Mülga HUMK.nda “bir hafta” olarak belirlenen (m.283) itiraz süresinin hak düşürücü süre niteliğinde olduğu ve bu kesin süre içinde itiraz etmeyen taraf bakımından raporun kesinleşmiş sayılacağı eski tarihli Yargıtay içtihatları ile Danıştay kararlarında kabul edilmesine rağmen, Yargıtay’ın özellikle daha yeni tarihli içtihatları, hüküm verilinceye kadar tarafların bilirkişi raporuna itiraz edebilecekleri doğrultusunda görüş değiştirmişti.

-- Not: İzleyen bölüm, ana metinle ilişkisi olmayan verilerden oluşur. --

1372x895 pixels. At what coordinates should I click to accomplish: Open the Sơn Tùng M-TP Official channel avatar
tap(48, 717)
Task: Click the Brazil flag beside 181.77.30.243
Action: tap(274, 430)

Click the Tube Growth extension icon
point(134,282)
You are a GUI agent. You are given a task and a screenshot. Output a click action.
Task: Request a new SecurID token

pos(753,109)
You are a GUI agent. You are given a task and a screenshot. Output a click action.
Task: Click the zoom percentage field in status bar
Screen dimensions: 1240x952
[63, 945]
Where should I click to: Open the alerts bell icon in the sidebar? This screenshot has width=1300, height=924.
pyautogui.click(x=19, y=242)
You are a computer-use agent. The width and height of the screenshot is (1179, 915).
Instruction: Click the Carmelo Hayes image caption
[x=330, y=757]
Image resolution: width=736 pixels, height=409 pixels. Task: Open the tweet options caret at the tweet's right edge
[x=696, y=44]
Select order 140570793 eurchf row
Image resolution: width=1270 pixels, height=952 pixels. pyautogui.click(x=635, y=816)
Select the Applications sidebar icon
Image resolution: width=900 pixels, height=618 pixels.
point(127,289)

HGK., 26.02.1986, 1984/5-794, 1986/164: “Her ne kadar tarafların itiraz ve hakları bilirkişi raporunun kendilerine tebliğinden itibaren bir haftalık süre ile sınırlandırılmış ise de, bu sınırlama yalnızca tarafların eksik ve belirsiz gördükleri yanlar hakkında bilirkişiden açıklama istemeleri bakımındandır. Bu açıdan bir itirazın ileri sürülmemiş olması raporun kesinleşmesi sonucunu doğurmaz”.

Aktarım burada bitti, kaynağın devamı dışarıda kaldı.